Our propensity to gather stuff, wherever we go, is pretty astounding. As mentioned previously, we did ship a container over, but still needed to get a few odds and ends. Well, a few years down the line and we are bursting at the cliched seams with stuff. How did this happen? It’s not like we set out to cram our space with a random collection of odds and ends, but somehow the cupboards are full and the garage can take about all it can contain and still be useful.
So over these last summer holidays, with it being the start of a new year and all that, I thought it would be a good time to start doing a bit of a cleanout. I started with clothing – this seemed to be the easiest place to start as there were more than a few items in our cupboard that needed getting rid of. Fortunately, we have some amazing Opportunity Shops (aka Op Shops) here in NZ and they take in anything from old clothing that is still in reasonable condition, to kitchenware, furniture, books and any other knickknacks one may find cluttering up one’s home. I remember Charity Shops from my stay in the UK, a lifetime ago now. Handy places to pick up this and that at a real bargain – with slogans like “new to you,” they turn unwanted surplus into cash for good causes like the Salvation Army, St Johns or SPCA, to name a few. I remember thinking that these sorts of shops would go down well in SA. But perhaps South African’s are not as bitten by the consumerism bug as those in first world countries.
Anyway, back to my story. To my great surprise, I discovered that the Op Shops in our little town where all suddenly stuffed to the hilt with unwanted things, especially clothing, and were, therefore, temporarily, not taking any donations. Especially not clothing. They had been completely overrun with, well, stuff! At first, I thought that this might be because everyone seemed to have had the same marvellous idea as I – that January seemed like a good time to declutter. However, I was chatting about this to a very good Kiwi friend of mine and she started telling me about Marie Kondo. Marie what? I had never heard of the woman who seems to be taking the decluttering world by storm. What had I missed? I was determined to find out and hit google hard. Ah ha! So, perhaps this is the reason why the good ol’ Op Shops are currently buried under piles of unwanted goods!
Where did that leave me and my boot full of bags of clothing and boxes of kitchen ware. Well, frankly, it left me driving around for a couple of weeks with said stuff in said car boot until I could find an op shop that would be happy to lighten my load. A lesson in patience on my part with the added benefit of much relief once I had offloaded the last bag.
My friend (same lovely person I mentioned earlier), suggested that now might actually be a good time to do some op shopping ourselves, as the quality of goods they are retailing at the moment might be higher than usual as people are not just getting rid of well-used things, but also relatively new things that they have found does not bring them, um, “joy”, after all, and so therefore one could maybe find little gems that might meet a need.
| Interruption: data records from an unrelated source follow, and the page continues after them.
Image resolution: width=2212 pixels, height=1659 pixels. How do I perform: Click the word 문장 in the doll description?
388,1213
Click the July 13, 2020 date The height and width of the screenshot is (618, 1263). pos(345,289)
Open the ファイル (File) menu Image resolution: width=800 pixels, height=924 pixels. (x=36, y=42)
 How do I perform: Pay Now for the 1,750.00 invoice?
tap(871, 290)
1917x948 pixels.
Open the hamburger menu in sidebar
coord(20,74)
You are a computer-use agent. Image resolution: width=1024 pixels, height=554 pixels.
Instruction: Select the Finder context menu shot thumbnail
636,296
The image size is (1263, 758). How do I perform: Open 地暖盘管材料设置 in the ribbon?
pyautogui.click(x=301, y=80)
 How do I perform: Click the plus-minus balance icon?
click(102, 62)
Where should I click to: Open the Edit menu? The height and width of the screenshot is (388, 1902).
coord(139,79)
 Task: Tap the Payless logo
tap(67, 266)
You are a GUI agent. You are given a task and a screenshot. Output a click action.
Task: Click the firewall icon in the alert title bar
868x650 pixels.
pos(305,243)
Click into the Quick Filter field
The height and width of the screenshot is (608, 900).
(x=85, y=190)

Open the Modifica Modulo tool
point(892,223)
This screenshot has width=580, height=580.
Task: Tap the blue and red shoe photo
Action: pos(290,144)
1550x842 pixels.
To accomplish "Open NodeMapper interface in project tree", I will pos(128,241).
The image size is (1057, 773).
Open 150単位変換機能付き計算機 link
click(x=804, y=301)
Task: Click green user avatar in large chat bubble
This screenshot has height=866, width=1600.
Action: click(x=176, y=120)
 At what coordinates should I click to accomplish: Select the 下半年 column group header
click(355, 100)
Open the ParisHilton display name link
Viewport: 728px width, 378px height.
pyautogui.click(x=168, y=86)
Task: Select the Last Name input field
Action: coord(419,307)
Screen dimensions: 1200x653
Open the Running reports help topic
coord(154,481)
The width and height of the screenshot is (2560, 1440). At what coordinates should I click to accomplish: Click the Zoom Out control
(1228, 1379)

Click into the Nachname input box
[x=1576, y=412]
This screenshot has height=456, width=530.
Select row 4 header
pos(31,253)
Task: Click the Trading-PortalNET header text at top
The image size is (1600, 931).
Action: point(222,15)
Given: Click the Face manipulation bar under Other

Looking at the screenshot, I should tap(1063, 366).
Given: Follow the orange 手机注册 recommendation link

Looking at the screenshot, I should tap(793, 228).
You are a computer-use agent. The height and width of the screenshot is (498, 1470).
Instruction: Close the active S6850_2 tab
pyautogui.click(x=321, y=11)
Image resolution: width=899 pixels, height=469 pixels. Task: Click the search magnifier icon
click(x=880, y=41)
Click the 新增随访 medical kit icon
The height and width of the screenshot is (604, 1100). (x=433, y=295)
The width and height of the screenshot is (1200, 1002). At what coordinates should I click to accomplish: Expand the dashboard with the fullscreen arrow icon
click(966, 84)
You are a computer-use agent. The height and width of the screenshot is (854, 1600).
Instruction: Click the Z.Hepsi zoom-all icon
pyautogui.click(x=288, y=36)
But wait. The whole point of the exercise was to declutter, not to reclutter with someone else’s clutter. So, for the time being, besides popping past to drop off a box of books or something, I will try not to spend too much time browsing their wares, just in case I come away with something I really don’t need. Although I did find a great pair of name brand jeans, in next to perfect condition, in my size, for a tenner, that I am very pleased with indeed…
Bits and bobs
While we are in the very privileged position of being able to declutter, many South Africans arrive in NZ with precious little. So perhaps all those people riding the Marie Kondo wave (if that what it is) may have just paved a little bit of the way for immigrants to cheaply furnish a home and bulk up a wardrobe.
If one doesn’t mind an eclectic mix of this and that, then I reckon Op Shops can be helpful when trying to make ends-meet on a shoestring budget. Not only that, but if one is inclined to want to do your bit for the environment (probably more a first world than third world concern) they can be the way to go. Whether its, clothes, fitting out a kitchen or finding bits of furniture to fill a home, these volunteer-run organisations are fabulous. Google Op Shops in your area.
Don’t forget the Facebook groups for South Africans. Maybe you can find what you need there or on Neighbourly. And remember to pay-it-forward when you have found your feet again.
Then there is also Save Mart, a huge recycle shop that I have yet to brave. I have friends that have been and come back with some good deals – this may be helpful as it is tough to see your hard-saved Rands shrivel next to the mighty NZ dollar. Learning tips and tricks to make them stretch is something I could have done with when we first arrived and the months thereafter.
Remember to shop the sales. Half price sales often on a Thursday at Farmers (get onto their mailing list for upfront notice of their specials) – I have touched on this before but perhaps it warrants another mention? I have also seen more than a few South African’s shopping at Cracker Jacks, formerly known as The Clearance Shed, and not without good reason.